• [EXERCÍCIO]: Reproduza sem alterações o trecho do texto sobre o fim do governo Dilma que começa nas palavras "A imensa maioria" e termina logo depois de "perfeita identidade ideológica.".

Muitos acreditavam que Lula, seu padrinho e mentor, poderia compensar as grotescas deficiências de Dilma. Não foi o que aconteceu. A presidente consumiu o capital político do chefe e o próprio com imensa rapidez. E passou a vagar à deriva no espaço político.

Ela só não perdeu as eleições em 2014 por causa de uma campanha equivocada de Aécio Neves, mal votado em sua própria base eleitoral, Minas Gerais, e pela imensa fragilidade de Marina Silva no período da campanha em que era competitiva. Funcionou, também, a dialética do medo. Tão criticada pela esquerda e largamente empregada por ela na campanha, sob a orientação do marqueteiro João Santana. Sem falar na estratégia de negar a realidade da derrocada econômica que estava à vista desde 2013, conforme diagnóstico repetido por nove entre dez economistas formadores de opinião.

Nesta semana, de forma melancólica, Dilma Rousseff deixará o governo para não voltar. Sua saída não deixará saudades. Obviamente, aqueles milhares que foram se perpetuando em cargos de confiança vão sentir falta dos bons tempos. Muitos jamais ganharão o mesmo que recebiam em suas funções públicas e perderão o status conquistado há 13 anos. Centenas de ONGs, que também vivem penduradas nos cofres públicos, vão sentir saudades desse lugar confortável da máquina pública que desfrutaram supondo que fosse para sempre.

A imensa maioria da sociedade, porém, não sentirá saudades e, rapidamente, esquecerá a era Dilma. Para eles, a presidente já vai tarde. Seus últimos dias foram tristes, imersos em crises variadas. O mais inacreditável de tudo é que não foi por falta de aviso. Aliados avisaram que muita coisa estava errada. Os sinais de descaminho do governo já eram evidentes em 2013. A contabilidade destrutiva e a caótica pilotagem política eram mais do que evidentes.

Recente reportagem de Leandra Peres no jornal “Valor Econômico” descreveu em detalhes, por meio de depoimentos, a ruinosa política fiscal conduzida por Arno Augustin na Secretaria do Tesouro, executando formulação da presidente, com quem nutria perfeita identidade ideológica.

• [DADOS APRESENTADOS]:
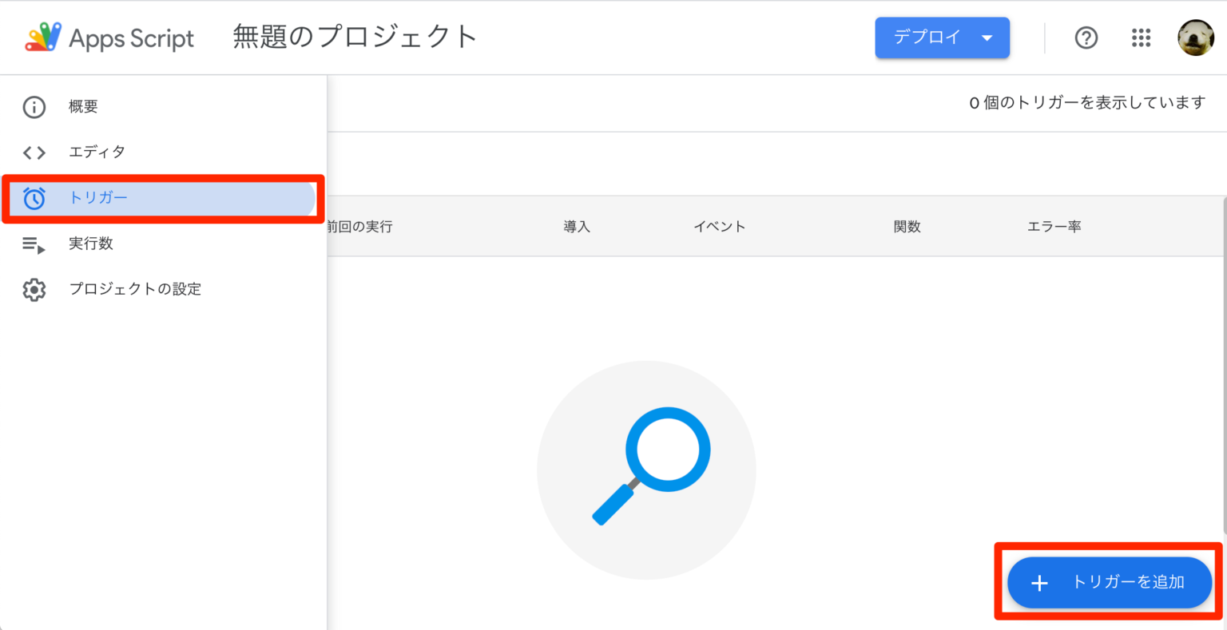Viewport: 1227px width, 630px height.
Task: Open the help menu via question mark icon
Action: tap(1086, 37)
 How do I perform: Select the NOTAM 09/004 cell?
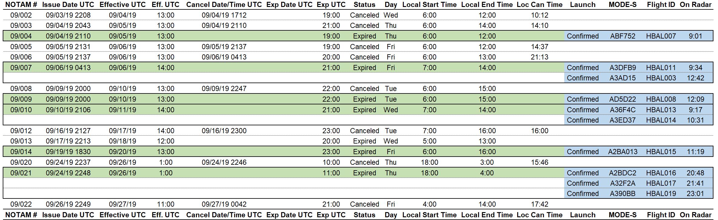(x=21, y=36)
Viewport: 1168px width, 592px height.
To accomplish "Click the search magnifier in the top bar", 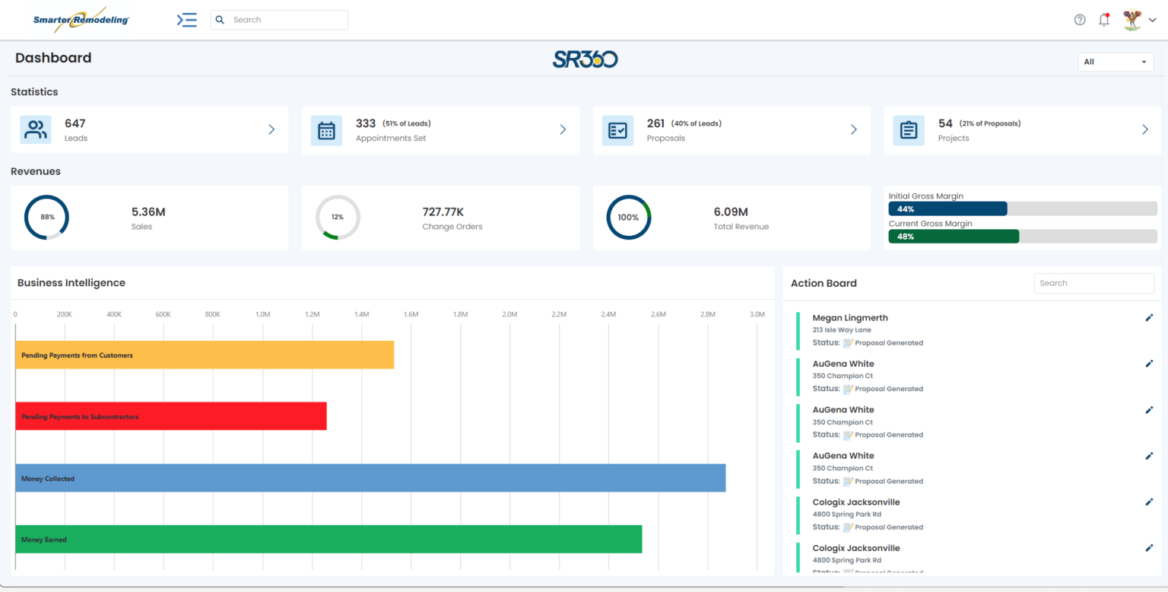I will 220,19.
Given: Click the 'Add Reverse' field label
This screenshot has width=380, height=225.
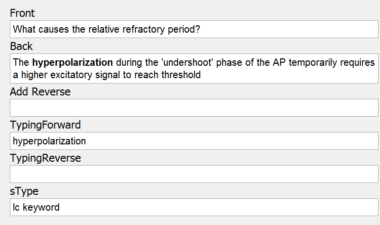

---

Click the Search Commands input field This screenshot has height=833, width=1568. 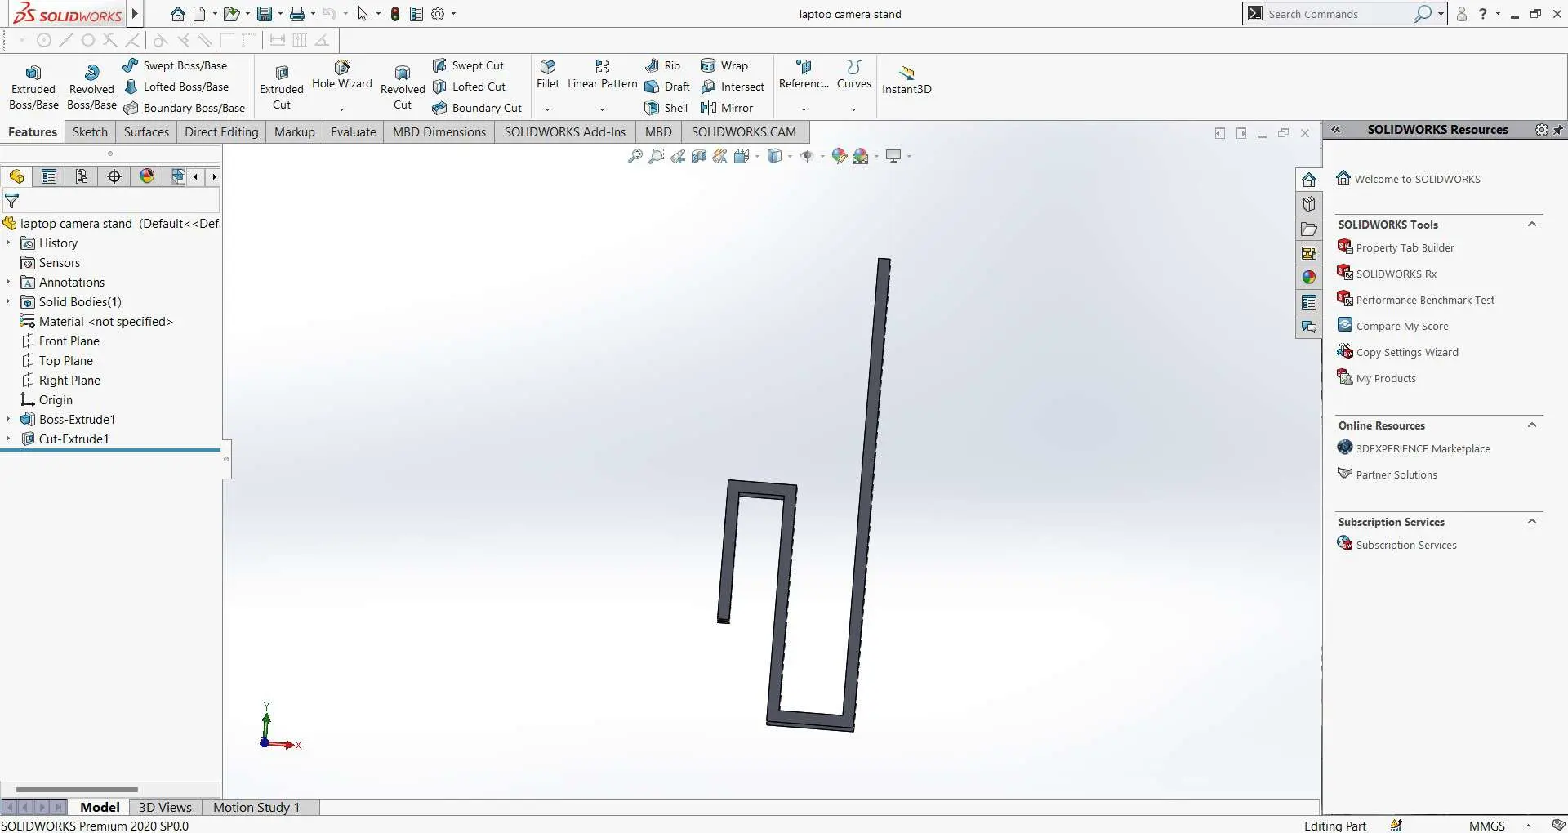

• [RESPOSTA CORRETA]:
A imensa maioria da sociedade, porém, não sentirá saudades e, rapidamente, esquecerá a era Dilma. Para eles, a presidente já vai tarde. Seus últimos dias foram tristes, imersos em crises variadas. O mais inacreditável de tudo é que não foi por falta de aviso. Aliados avisaram que muita coisa estava errada. Os sinais de descaminho do governo já eram evidentes em 2013. A contabilidade destrutiva e a caótica pilotagem política eram mais do que evidentes.

Recente reportagem de Leandra Peres no jornal “Valor Econômico” descreveu em detalhes, por meio de depoimentos, a ruinosa política fiscal conduzida por Arno Augustin na Secretaria do Tesouro, executando formulação da presidente, com quem nutria perfeita identidade ideológica.